There is not a fixed relationship between the number of flies at a ‘source’, and the risk of nuisance in neighbouring properties. The risk of nuisance occurring will depend not only on the number of flies at the 'source' but also on other factors, such as the distance from the 'source' to the neighbours, the attractiveness of the neighbour’s premises for the flies and the weather. For example, one poultry site may have very high fly numbers but not cause any problems because the neighbours are too distant, while a similar poultry site situated only 100 metres from neighbours will have to work very hard to prevent nuisance.

Through fly monitoring and feedback from the regulator, individual sites may develop an understanding of what fly levels on site correspond with complaints from neighbours.

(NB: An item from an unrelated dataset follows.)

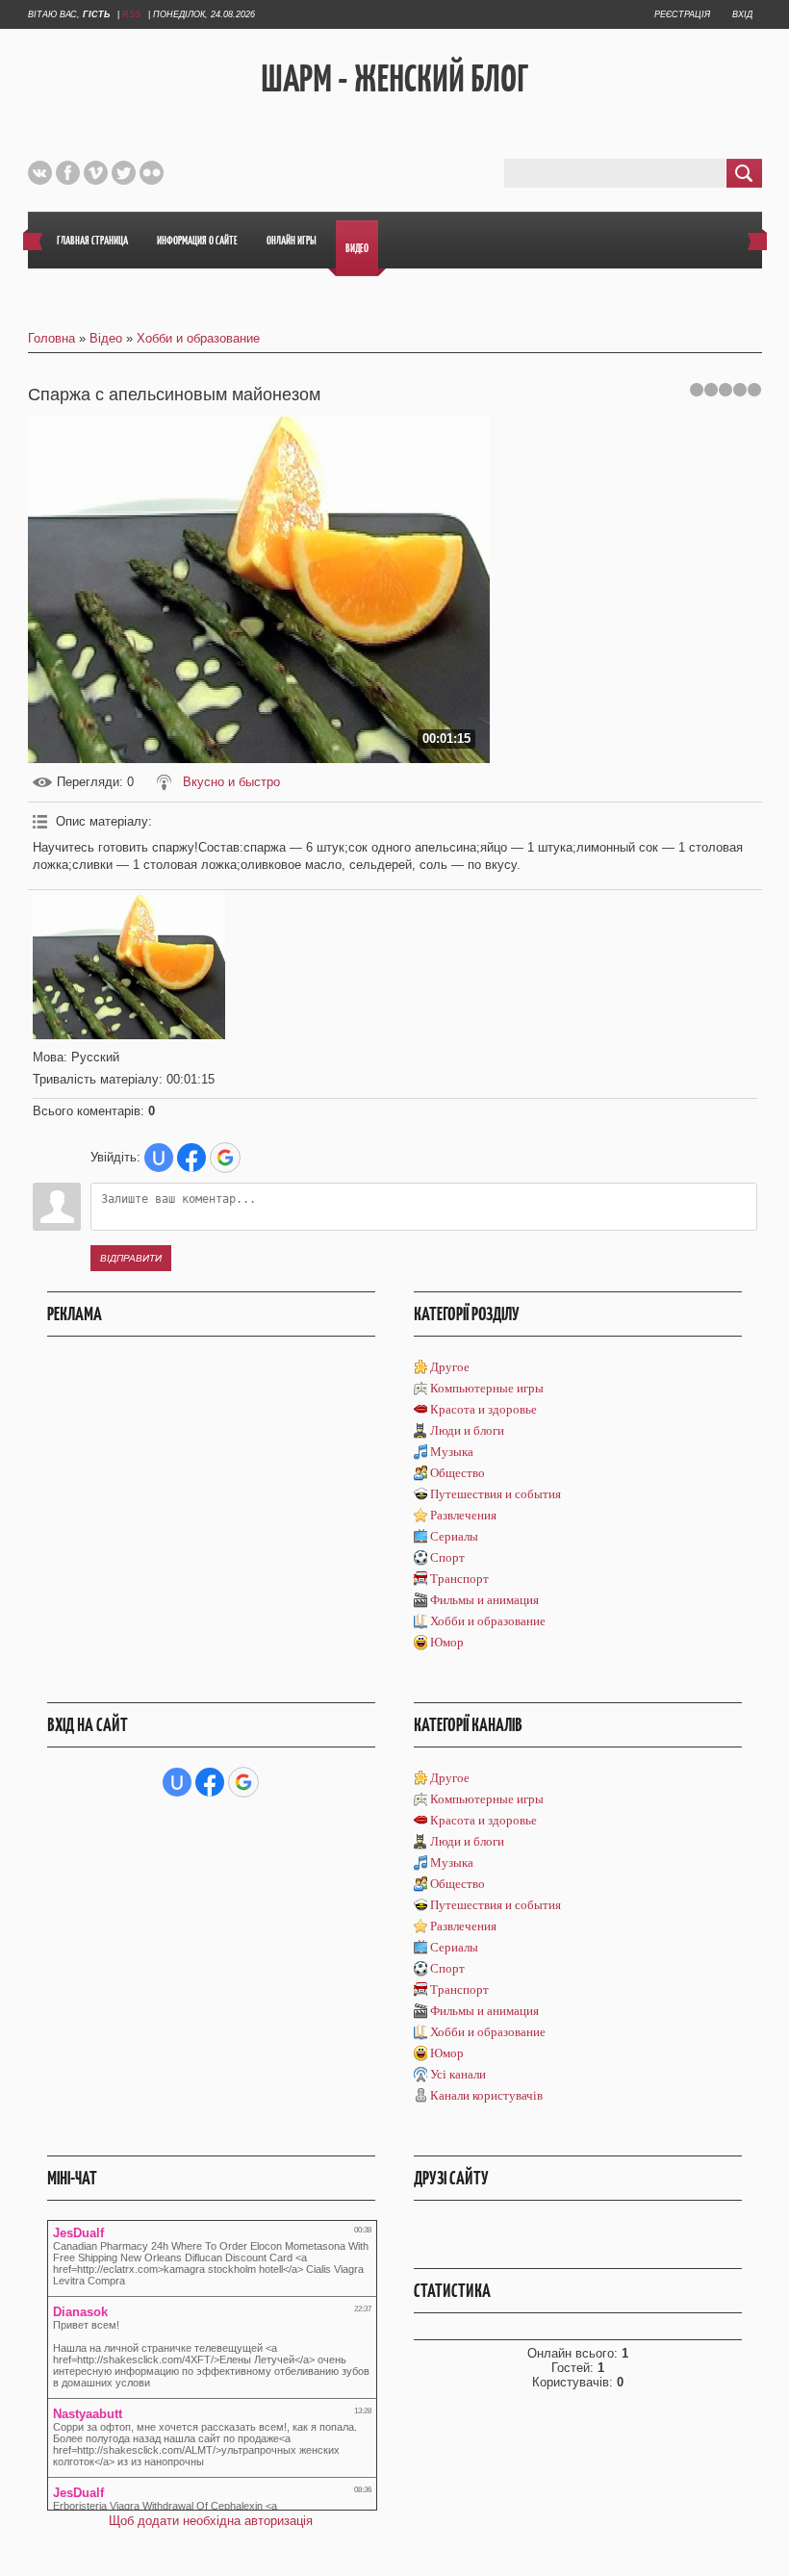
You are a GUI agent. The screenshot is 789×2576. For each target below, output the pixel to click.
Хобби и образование (198, 338)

This enables a threshold fly count to be set for that site, above which complaints are likely to occur. Fly management measures at the site should then be timed to prevent fly numbers exceeding this threshold.

How many flies in a complainant’s property constitute a nuisance?

As with other issues such as noise or odour, there is no rigid definition of how many flies represent a nuisance. Experience shows that some households will complain vigorously about five flies in their home, while other households will quietly tolerate thirty flies. Defra’s guidance on interpreting the Clean Neighbourhood and Environment Act 2005 says that:

‘There are no objective levels at which a statutory nuisance exists or may be caused. In general, in domestic premises, it is likely that the threshold will be very low and control actions might be taken in cases of few house flies.

As a guideline, an occupier will normally experience some irritation if there are five or more ‘flying’ house flies present in any one room at any one time on three successive days. If house flies are monitored with baited traps, sticky ribbons, or spot cards, a collection of more than 25 in any 48-hour period may indicate grounds for distress.’

In practice, there is a significant difference between something being an irritation and a situation constituting a nuisance in law. Therefore, officers should focus monitoring and investigation in properties with an unequivocal problem.

Defra’s figure of more than 25 houseflies caught on fly papers in 48 hours identifies properties with a significant problem. However, for regular monitoring, weekly visits are more practical than 48-hour visits, and in practice a catch of more than 50 houseflies per paper per week would indicate a premises with a significant problem as outlined above.

Investigating officers should also hang fly papers in premises where no fly problems are reported to get an idea of 'normal' background fly numbers.

In general, claims of fly nuisance relate to indoors. Claims about fly nuisance outdoors are much more challenging because of the numbers and diversity of other non-pest insect species. Complainants about flies in gardens rarely identify the species involved.